Below is a block of entries; repeat exactly the lines starting at the line that contains "Where should I click to: Click the Total" and ending at the line that contains "Click the blue 发布接口测试 button", both included.

*** Opening of Input for this task ***

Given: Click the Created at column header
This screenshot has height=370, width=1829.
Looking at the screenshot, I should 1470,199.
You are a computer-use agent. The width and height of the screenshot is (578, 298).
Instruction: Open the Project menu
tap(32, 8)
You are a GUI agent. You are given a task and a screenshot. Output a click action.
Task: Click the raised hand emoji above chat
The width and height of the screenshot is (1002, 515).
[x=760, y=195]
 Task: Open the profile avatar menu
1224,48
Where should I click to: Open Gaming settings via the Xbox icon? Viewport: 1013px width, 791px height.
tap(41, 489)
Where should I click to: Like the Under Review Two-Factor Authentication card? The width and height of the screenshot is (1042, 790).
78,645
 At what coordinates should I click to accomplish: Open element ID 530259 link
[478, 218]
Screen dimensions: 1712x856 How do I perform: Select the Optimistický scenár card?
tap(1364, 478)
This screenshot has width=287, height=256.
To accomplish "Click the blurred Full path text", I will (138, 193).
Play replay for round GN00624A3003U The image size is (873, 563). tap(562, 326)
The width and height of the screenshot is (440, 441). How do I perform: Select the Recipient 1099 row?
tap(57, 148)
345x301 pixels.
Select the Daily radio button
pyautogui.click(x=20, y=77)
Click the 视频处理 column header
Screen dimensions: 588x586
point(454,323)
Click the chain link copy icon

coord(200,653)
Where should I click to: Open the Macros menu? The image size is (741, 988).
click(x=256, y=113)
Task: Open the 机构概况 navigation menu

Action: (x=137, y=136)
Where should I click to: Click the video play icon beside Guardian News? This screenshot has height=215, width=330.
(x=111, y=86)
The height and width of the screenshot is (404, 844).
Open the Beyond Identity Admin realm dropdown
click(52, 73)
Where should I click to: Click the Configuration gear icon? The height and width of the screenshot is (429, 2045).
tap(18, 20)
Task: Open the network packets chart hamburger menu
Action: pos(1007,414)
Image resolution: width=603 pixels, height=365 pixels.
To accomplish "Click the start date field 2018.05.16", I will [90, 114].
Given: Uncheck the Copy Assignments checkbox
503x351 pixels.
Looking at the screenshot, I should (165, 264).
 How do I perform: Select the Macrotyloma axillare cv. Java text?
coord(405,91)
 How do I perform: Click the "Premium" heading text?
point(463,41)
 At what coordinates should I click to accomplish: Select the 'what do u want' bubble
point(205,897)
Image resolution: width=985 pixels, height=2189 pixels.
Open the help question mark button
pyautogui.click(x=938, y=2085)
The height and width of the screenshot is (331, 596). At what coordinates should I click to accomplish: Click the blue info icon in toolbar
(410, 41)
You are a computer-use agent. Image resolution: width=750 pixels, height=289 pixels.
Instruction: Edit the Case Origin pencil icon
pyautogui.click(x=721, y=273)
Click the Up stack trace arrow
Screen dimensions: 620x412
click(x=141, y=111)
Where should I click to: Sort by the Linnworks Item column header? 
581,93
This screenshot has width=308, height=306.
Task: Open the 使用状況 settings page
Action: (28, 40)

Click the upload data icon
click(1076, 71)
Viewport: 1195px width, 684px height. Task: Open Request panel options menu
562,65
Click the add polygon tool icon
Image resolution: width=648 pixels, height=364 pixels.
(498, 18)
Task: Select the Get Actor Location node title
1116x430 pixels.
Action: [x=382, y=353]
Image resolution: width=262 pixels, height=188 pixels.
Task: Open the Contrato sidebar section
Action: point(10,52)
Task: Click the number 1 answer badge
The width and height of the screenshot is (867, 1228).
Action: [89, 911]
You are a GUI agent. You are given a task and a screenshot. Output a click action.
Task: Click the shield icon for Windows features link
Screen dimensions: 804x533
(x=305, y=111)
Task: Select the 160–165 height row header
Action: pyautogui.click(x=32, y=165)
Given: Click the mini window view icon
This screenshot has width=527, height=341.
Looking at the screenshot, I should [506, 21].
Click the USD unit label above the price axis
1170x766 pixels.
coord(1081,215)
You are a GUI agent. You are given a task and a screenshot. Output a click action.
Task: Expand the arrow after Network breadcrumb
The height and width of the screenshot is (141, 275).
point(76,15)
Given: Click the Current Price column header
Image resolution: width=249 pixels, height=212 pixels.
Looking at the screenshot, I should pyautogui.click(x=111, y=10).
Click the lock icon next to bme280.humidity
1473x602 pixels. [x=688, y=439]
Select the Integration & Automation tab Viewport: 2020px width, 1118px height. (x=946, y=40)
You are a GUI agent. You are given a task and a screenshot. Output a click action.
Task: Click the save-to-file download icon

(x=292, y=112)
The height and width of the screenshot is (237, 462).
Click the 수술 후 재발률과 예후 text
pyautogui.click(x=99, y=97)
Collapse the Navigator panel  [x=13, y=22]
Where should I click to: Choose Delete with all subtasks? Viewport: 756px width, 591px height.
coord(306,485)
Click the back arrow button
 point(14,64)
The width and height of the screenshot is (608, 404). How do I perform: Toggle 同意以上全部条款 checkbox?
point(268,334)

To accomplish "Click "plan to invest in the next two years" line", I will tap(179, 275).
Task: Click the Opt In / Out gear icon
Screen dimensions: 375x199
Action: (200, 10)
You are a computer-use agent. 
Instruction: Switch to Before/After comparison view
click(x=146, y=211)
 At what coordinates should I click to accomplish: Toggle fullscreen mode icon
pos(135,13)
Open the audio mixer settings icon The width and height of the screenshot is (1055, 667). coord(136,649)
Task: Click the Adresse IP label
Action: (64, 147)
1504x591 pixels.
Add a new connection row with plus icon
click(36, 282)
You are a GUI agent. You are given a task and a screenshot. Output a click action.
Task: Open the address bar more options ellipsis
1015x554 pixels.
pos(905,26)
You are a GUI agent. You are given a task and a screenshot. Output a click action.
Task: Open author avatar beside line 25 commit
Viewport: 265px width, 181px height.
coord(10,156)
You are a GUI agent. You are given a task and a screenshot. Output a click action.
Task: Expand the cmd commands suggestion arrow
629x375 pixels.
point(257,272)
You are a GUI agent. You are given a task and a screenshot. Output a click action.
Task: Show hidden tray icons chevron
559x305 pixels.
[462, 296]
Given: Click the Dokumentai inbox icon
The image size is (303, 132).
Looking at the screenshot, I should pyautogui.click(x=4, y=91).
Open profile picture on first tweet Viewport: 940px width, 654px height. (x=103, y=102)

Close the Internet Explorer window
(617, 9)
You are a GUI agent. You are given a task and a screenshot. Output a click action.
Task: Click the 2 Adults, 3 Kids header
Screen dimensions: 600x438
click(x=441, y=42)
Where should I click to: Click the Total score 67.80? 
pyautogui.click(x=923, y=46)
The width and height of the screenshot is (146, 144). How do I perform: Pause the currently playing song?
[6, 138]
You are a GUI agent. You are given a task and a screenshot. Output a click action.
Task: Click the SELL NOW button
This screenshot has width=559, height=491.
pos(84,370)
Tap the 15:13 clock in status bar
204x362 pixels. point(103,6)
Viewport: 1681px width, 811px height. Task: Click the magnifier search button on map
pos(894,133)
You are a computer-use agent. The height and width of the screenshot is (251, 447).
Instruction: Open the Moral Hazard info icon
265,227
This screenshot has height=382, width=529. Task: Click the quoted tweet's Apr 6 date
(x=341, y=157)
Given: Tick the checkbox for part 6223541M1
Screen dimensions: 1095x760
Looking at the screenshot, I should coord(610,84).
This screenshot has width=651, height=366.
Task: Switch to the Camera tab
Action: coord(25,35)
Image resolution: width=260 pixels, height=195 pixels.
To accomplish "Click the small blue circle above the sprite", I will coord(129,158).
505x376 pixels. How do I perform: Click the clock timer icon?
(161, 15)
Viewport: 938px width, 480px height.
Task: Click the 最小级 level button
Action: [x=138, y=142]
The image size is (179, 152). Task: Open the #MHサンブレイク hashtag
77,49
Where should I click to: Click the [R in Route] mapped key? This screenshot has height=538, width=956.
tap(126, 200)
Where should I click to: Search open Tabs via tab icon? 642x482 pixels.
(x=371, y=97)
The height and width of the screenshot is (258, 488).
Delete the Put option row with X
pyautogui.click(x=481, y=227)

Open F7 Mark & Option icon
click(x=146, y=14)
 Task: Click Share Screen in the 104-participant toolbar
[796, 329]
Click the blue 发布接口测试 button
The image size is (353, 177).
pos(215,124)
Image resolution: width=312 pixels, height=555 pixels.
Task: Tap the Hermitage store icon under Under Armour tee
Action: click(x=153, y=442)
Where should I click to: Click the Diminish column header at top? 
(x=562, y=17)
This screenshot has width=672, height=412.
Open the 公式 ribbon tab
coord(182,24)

*** Close of Input for this task ***

## Solved exercise
Where should I click to: Click the Total score 67.80? 
pyautogui.click(x=923, y=46)
The width and height of the screenshot is (146, 144). How do I perform: Pause the currently playing song?
[6, 138]
You are a GUI agent. You are given a task and a screenshot. Output a click action.
Task: Click the SELL NOW button
This screenshot has width=559, height=491.
pos(84,370)
Tap the 15:13 clock in status bar
204x362 pixels. point(103,6)
Viewport: 1681px width, 811px height. Task: Click the magnifier search button on map
pos(894,133)
You are a computer-use agent. The height and width of the screenshot is (251, 447).
Instruction: Open the Moral Hazard info icon
265,227
This screenshot has height=382, width=529. Task: Click the quoted tweet's Apr 6 date
(x=341, y=157)
Given: Tick the checkbox for part 6223541M1
Screen dimensions: 1095x760
Looking at the screenshot, I should coord(610,84).
This screenshot has width=651, height=366.
Task: Switch to the Camera tab
Action: coord(25,35)
Image resolution: width=260 pixels, height=195 pixels.
To accomplish "Click the small blue circle above the sprite", I will coord(129,158).
505x376 pixels. How do I perform: Click the clock timer icon?
(161, 15)
Viewport: 938px width, 480px height.
Task: Click the 最小级 level button
Action: [x=138, y=142]
The image size is (179, 152). Task: Open the #MHサンブレイク hashtag
77,49
Where should I click to: Click the [R in Route] mapped key? This screenshot has height=538, width=956.
tap(126, 200)
Where should I click to: Search open Tabs via tab icon? 642x482 pixels.
(x=371, y=97)
The height and width of the screenshot is (258, 488).
Delete the Put option row with X
pyautogui.click(x=481, y=227)

Open F7 Mark & Option icon
click(x=146, y=14)
 Task: Click Share Screen in the 104-participant toolbar
[796, 329]
Click the blue 发布接口测试 button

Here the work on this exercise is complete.